De son côté, dans une lettre ouverte parue dans Die Zeit daté du 9 septembre, Peter Sloterdijk reproche au philosophe Jürgen Habermas d’avoir orchestré la campagne de presse menée contre lui et d’avoir sacrifié les principes de son « éthique de la discussion » au profit d’une simple « dénonciation », ce qui à ses yeux marque rien moins que la mort de l’École de Francfort, dont Habermas est le continuateur. Plus au fond, Sloterdijk est convaincu que l’époque de l’humanisme classique est révolue et que, de ce fait, le sort de la Théorie critique de l’École de Francfort est scellé.
Le philosophe s’en est également pris aux journalistes, soumis selon lui à des hallucinations, pratiquant des déformations volontaires et jouant, eux aussi, le rôle de « dénonciateurs ». Du coup, il se présente comme la victime d’« agitations d’un fascisme de gauche » et se voit dans le rôle d’un nouveau Salman Rushdie, visé cette fois par une « fatwa » de gauche lancée par Habermas.
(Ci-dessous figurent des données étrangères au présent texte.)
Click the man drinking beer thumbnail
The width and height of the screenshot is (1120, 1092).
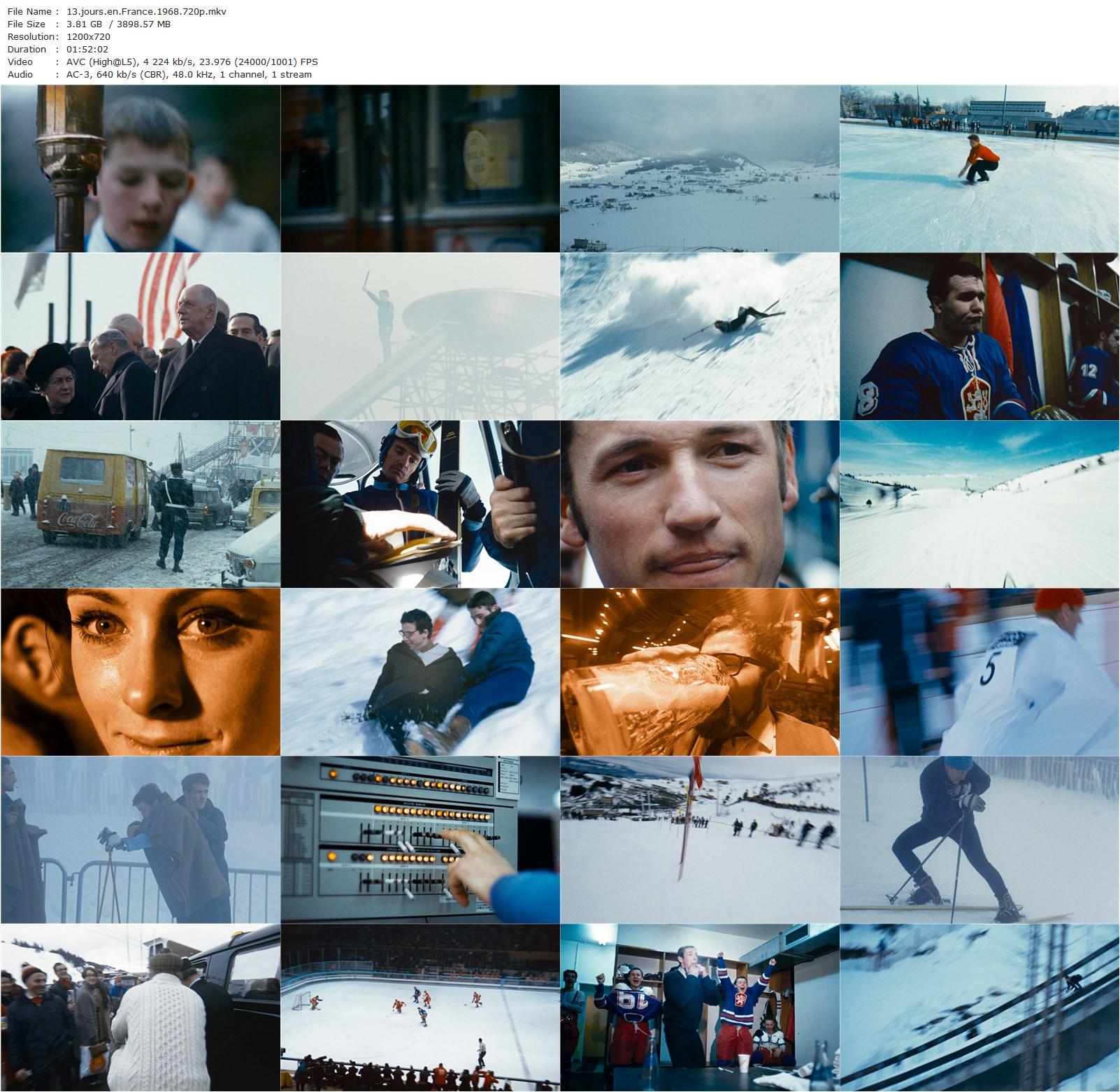click(700, 672)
Pourtant, le vrai problème est ailleurs. Le discours de Sloterdijk a touché un point sensible du débat qui agite depuis des années l’opinion publique allemande autour de son rapport au passé nazi. Dans ce contexte, les thèses et le comportement de Sloterdijk ont servi de symptôme – un de plus! – révélateur d’un nouveau climat politique.
Professeur d’esthétique à l’université de Karlsruhe, Peter Sloterdijk est né en 1947. Il fait partie de cette gauche, et même de cette gauche radicale qui semble aujourd’hui abandonner son engagement politique en renonçant ouvertement à son adhésion à la « pensée critique » qui, elle, demeure vigilante face à tout retour au – et du – passé nazi. Il se dit appartenir à une nouvelle « génération plus libre », en rupture avec la « mauvaise conscience » de la génération des « fils de pères nazis », et de leur « hypermorale ».
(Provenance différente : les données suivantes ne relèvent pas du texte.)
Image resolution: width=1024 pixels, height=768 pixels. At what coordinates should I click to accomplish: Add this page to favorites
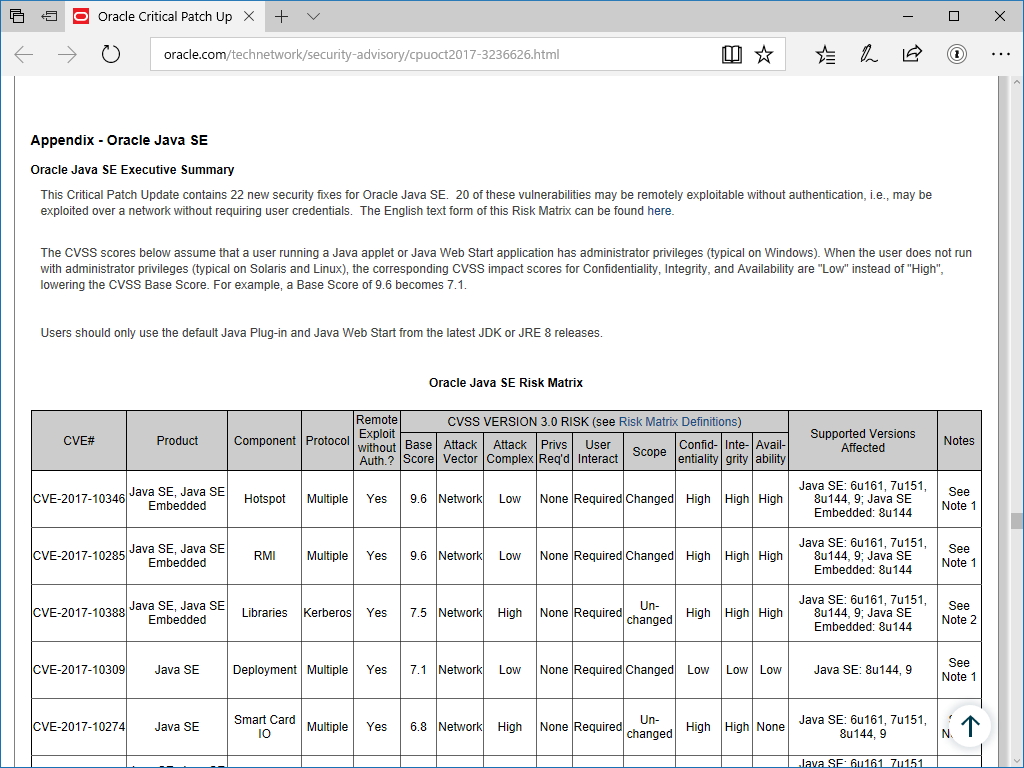click(764, 54)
Il n’a rien fait, sans doute volontairement, pour éviter un certain langage qui évoque l’eugénisme nazi. Le tollé provoqué par son utilisation de certaines expressions comme « dressage» », « sélection prénatale » ou « domestication de l’homme » prouve qu’on ne peut employer impunément – en Allemagne mais sans doute aussi ailleurs – des concepts qui comportent une si forte connotation historique:le passé nazi ne passe pas.
Auteur d’une célèbre Critique de la raison cynique (Bourgois, 1987), Peter Sloterdijk ne heurte pas le public allemand uniquement par sa prétention à vouloir renouveler la conception de l’homme à l’époque de la technique génétique, radicalisant encore la critique que Heidegger a développée dans sa Lettre sur l’humanisme : ce qui, en vérité, fait réagir, c’est son diagnostic très noir de l’évolution historique et gon rejet de l’humanisme moderne, lorsqu’il se demande si, grâce à une « anthropotechnologie », le processus de civilisation pourrait aboutir à « une réforme génétique des qualités de l’espèce » tout en garantissant une « naissance choisie et une sélection prénatale ». En fait, il défend l’idée d’une recomposition perpétuelle de l’être humain, dont il esquisse les schémas futurs à l’aune des progrès de la biologie.
Dans le cours de son exposé, Sloterdijk a-t-il fait une bonne lecture de Platon, de Nietzsche et d’Heidegger ? On peut en discuter. Mais le « scandale » est dans les convictions qu’il affiche et les questions qu’il se pose : la nécessité de formuler un « code de conduite » pour la future « anthropotechnologie » ou l’idée d’une « planification explicite des caractères humains ».